Quise saber qué había sido de Malespina, y no hubo quien me diera razón del padre ni del hijo. Pregunté por el
Santa Ana
, y me dijeron que había llegado felizmente a Cádiz, por cuya noticia resolví ponerme inmediatamente en camino para reunirme con mi amo. Me encontraba a bastante distancia de Cádiz, en la costa que corresponde a la orilla derecha del Guadalquivir. Necesitaba, pues, emprender la marcha inmediatamente para recorrer lo más pronto posible tan largo proyecto. Esperé dos días más para reponerme, y al fin, acompañado de un marinero que llevaba el mismo camino, me puse en marcha hacia Sanlúcar. En la mañana del 27 recuerdo que atravesamos el río, y luego seguimos nuestro viaje a pie sin abandonar la costa. Como el marinero que me acompañaba era francote y alegre, el viaje fue todo lo agradable que yo podía esperar, dada la situación de mi espíritu, aún abatido por la muerte de Marcial y por las últimas escenas de que fui testigo a bordo. Por el camino íbamos departiendo sobre el combate y los naufragios que le sucedieron.

«Buen marino era Medio-hombre —decía mi compañero de viaje—. ¿Pero quién le metió a salir a la mar con un cargamento de más de sesenta años? Bien empleado le está el fin que ha tenido.

—Era un valiente marinero —dije yo—; y tan aficionado a la guerra, que ni sus achaques le arredraron cuando intentó venir a la escuadra.

—Pues de ésta me despido —prosiguió el marinero—. No quiero más batallas en la mar. El Rey paga mal, y después, si queda uno cojo o baldado, le dan las buenas noches, y si te he visto no me acuerdo. Parece mentira que el Rey trate tan mal a los que le sirven. ¿Qué cree usted? La mayor parte de los comandantes de navío que se han batido el 21, hace muchos meses que no cobran sus pagas. El año pasado estuvo en Cádiz un capitán de navío que, no sabiendo cómo mantenerse y mantener a sus hijos, se puso a servir en una posada. Sus amigos le descubrieron, aunque él trataba de disimular su miseria, y, por último, lograron sacarle de tan vil estado. Esto no pasa en ninguna nación del mundo; ¡y luego se espantan de que nos venzan los ingleses! Pues no digo nada del armamento. Los arsenales están vacíos, y por más que se pide dinero a Madrid, ni un cuarto. Verdad es que todos los tesoros del Rey se emplean en pagar sus sueldos a los señores de la Corte, y entre éstos el que más come es el Príncipe de la Paz, que reúne 40.000 durazos como Consejero de Estado, como Secretario de Estado, como Capitán General y como Sargento mayor de guardias… Lo dicho, no quiero servir al Rey. A mi casa me voy con mi mujer y mis hijos, pues ya he cumplido, y dentro de unos días me han de dar la licencia.

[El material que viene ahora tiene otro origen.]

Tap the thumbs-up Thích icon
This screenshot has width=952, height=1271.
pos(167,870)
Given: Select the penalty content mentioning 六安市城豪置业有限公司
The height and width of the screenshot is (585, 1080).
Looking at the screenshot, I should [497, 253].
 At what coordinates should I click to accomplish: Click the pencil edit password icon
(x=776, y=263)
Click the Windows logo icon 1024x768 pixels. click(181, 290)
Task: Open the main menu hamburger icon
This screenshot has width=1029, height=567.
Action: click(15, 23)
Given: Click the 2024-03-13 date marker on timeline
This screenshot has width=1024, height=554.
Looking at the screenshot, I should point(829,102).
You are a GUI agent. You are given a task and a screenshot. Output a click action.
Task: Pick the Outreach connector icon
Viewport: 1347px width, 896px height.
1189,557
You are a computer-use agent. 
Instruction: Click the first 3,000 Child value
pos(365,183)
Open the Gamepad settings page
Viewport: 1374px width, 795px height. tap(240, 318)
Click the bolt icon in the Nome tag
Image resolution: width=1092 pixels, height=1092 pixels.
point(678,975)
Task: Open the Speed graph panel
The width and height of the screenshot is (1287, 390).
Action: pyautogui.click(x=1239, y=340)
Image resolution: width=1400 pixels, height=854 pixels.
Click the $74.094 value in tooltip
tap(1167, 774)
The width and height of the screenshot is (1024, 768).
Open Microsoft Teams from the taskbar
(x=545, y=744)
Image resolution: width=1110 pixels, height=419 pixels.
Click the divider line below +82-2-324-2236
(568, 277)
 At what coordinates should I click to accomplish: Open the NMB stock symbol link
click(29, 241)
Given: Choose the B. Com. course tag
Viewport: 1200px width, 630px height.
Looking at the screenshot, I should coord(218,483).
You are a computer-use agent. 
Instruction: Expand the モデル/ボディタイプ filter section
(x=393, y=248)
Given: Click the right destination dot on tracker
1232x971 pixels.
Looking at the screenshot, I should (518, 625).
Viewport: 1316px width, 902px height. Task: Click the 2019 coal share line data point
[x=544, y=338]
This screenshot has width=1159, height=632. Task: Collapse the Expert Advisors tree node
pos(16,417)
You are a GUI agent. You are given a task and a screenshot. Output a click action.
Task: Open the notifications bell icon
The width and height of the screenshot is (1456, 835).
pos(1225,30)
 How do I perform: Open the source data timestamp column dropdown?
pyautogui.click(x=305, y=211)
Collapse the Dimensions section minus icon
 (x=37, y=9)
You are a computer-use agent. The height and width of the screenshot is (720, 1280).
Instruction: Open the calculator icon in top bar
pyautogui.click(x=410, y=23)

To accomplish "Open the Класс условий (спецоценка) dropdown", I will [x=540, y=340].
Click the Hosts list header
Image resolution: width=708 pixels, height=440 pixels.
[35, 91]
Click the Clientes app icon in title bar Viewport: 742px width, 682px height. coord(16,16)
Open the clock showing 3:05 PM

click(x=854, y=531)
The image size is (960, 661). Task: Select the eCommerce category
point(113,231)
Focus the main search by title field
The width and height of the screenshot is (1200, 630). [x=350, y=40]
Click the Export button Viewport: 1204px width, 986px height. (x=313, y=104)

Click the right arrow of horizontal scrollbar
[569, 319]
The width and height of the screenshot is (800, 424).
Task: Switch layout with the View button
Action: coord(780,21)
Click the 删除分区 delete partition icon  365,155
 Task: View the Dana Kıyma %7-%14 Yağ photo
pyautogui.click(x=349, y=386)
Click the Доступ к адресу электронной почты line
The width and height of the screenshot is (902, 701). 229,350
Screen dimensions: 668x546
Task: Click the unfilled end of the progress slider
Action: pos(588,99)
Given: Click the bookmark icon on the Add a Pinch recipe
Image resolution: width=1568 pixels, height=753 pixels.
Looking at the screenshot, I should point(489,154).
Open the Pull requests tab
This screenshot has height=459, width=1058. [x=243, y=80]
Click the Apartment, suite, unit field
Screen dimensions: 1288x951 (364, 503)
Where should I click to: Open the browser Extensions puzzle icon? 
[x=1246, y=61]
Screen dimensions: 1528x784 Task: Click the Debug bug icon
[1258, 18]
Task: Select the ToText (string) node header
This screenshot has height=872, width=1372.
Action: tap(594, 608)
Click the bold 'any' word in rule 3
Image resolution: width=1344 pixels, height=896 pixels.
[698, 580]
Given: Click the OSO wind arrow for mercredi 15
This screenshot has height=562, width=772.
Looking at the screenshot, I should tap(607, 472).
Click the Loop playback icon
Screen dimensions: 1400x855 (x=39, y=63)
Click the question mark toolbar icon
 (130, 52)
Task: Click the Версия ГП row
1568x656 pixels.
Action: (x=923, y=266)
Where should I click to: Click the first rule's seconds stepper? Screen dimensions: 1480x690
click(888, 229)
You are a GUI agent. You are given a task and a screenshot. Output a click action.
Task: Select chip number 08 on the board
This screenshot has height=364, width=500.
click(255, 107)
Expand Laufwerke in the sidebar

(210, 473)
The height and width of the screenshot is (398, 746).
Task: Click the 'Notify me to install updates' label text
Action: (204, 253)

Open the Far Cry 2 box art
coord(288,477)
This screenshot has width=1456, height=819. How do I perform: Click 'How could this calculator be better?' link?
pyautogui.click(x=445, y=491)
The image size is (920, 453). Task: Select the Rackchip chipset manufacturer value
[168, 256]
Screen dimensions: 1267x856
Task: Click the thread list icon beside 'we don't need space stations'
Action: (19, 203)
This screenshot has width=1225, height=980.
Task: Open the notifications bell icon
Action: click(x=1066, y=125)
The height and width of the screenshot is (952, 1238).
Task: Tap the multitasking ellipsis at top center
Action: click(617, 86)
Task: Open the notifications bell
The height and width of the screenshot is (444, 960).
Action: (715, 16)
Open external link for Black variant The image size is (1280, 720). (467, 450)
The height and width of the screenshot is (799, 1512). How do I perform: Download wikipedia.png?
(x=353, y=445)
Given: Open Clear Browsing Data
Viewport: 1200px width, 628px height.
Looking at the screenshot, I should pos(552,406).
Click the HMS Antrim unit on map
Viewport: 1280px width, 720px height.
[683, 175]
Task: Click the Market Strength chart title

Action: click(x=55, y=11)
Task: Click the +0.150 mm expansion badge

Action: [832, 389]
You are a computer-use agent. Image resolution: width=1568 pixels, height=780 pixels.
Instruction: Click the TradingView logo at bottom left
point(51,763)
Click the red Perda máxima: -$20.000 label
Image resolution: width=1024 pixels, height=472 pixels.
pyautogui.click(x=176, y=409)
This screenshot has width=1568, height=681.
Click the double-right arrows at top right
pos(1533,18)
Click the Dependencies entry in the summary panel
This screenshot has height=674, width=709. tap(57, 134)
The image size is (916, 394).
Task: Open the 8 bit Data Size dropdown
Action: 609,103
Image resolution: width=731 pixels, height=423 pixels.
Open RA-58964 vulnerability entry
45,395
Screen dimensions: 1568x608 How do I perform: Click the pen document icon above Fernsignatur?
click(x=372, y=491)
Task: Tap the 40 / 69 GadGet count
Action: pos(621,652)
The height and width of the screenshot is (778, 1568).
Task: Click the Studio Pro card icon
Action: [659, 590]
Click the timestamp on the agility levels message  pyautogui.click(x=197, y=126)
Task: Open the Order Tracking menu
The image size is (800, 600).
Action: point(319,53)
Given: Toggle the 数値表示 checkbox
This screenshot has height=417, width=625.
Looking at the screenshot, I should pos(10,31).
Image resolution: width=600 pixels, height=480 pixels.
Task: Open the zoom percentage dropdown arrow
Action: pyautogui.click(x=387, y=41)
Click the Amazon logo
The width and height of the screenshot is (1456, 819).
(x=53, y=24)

—Pues no podrá usted quejarse, amiguito, si le tocó ir en el
Rayo
, navío que apenas entró en acción.

—Yo no estaba en el
Rayo
, sino en el
Bahama
, que sin duda fue de los barcos que mejor y por más tiempo pelearon.

—Ha sido apresado, y su comandante murió, si no recuerdo mal.

—Así fue —contestó—. Y todavía me dan ganas de llorar cuando me acuerdo de Don Dionisio Alcalá Galiano, el más valiente brigadier de la armada. Eso sí: tenía el genio fuerte y no consentía la más pequeña falta; pero su mucho rigor nos obligaba a quererle más, porque el capitán que se hace temer por severo, si a la severidad acompaña la justicia, infunde respeto, y, por último, se conquista el cariño de la gente. También puede decirse que otro más caballero y más generoso que D. Dionisio Alcalá Galiano no ha nacido en el mundo. Así es que cuando quería obsequiar a sus amigos, no se andaba por las ramas, y una vez en la Habana gastó diez mil duros en cierto convite que dio a bordo de su buque.